The view from inside our tuktuk. We ran out of gas at one point (the gauge, unsurprisingly, wasn’t working) but fortunately, we puttered to a stop right outside a petrol station. Here, you pay the attendants at the pump!
Out and about at Palm Beach resort – the second place we stayed (a bit of a downgrade from the Nakara Longbeach resort, but still nice).
Over on the east side of the island is Old Lanta town. Check out the low lying fog.
Next stop, Bangkok. Trying to organise this myself online was thoroughly flustering, but Lanta is packed with travel agents who make the whole process pretty painless. And while this might not be the case elsewhere in Thailand, they don’t seem to be out to gouge you – the prices were on par with what I’d seen on the web.
Tags: asia, thailand, travel
How did we end up at a luxury beachfront resort on Koh Lanta?
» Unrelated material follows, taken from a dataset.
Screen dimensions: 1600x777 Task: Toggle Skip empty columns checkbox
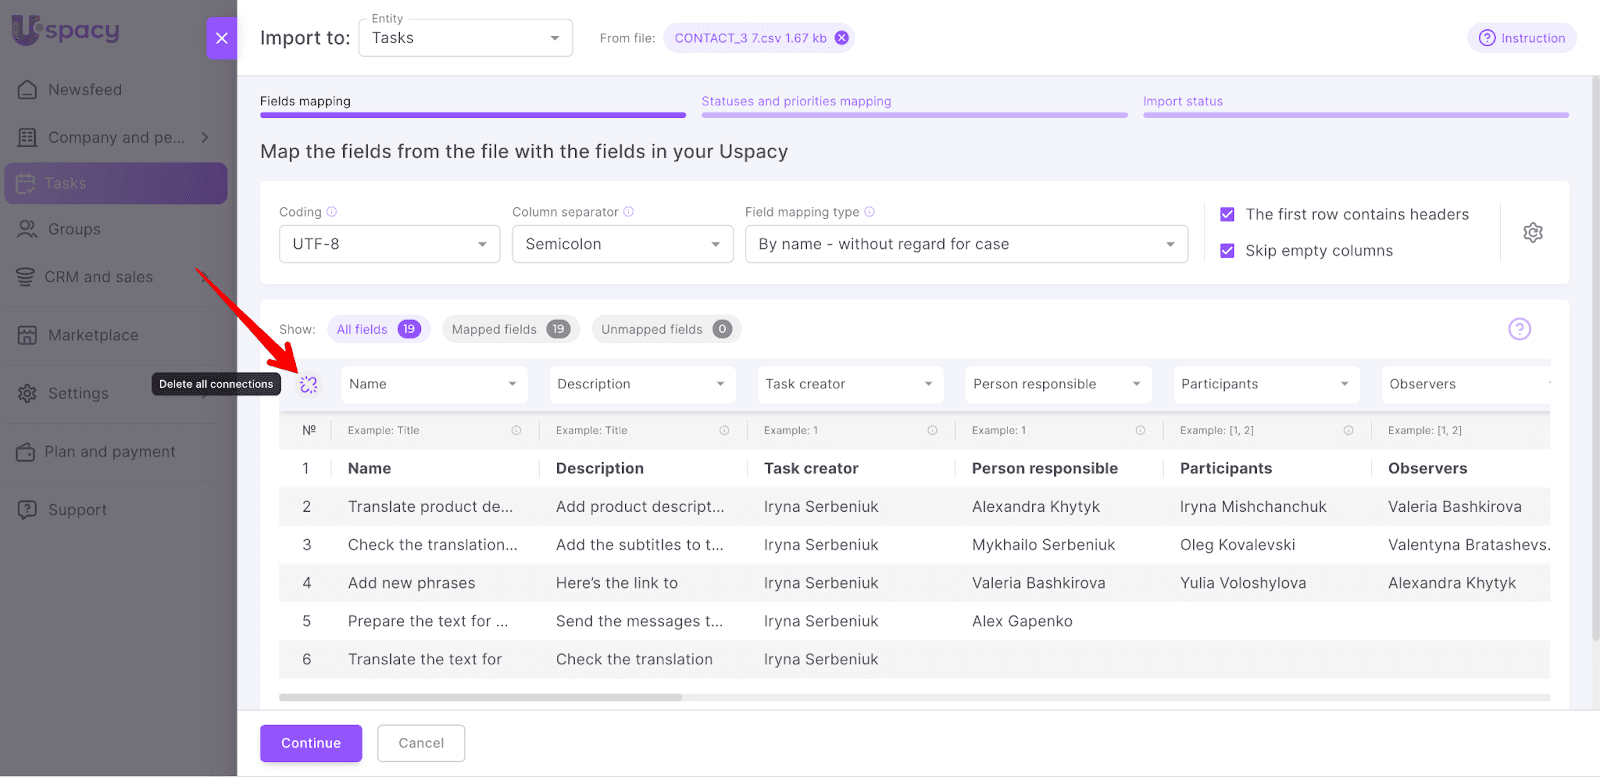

Well, we winged it basically all the way from Malaysia. We booked our sleeper train tickets on the same day, and arrived the next morning in Hat Yai, but T wasn’t feeling up to any more journeying that day.
So instead of hopping on a van to Krabi, as originally planned, we spent the night at the first guesthouse we found. The next day we made the 4-hour trip to Krabi, followed by another 2 hours to Lanta … and found ourselves a little lost. Initially, I wasn’t sure we’d be able to make it to Lanta on the same day, and thought we might have to stay overnight in Krabi. But since my international data sim card wasn’t working, once we DID know we’d be reaching the island that afternoon, there was no easy way to book a place.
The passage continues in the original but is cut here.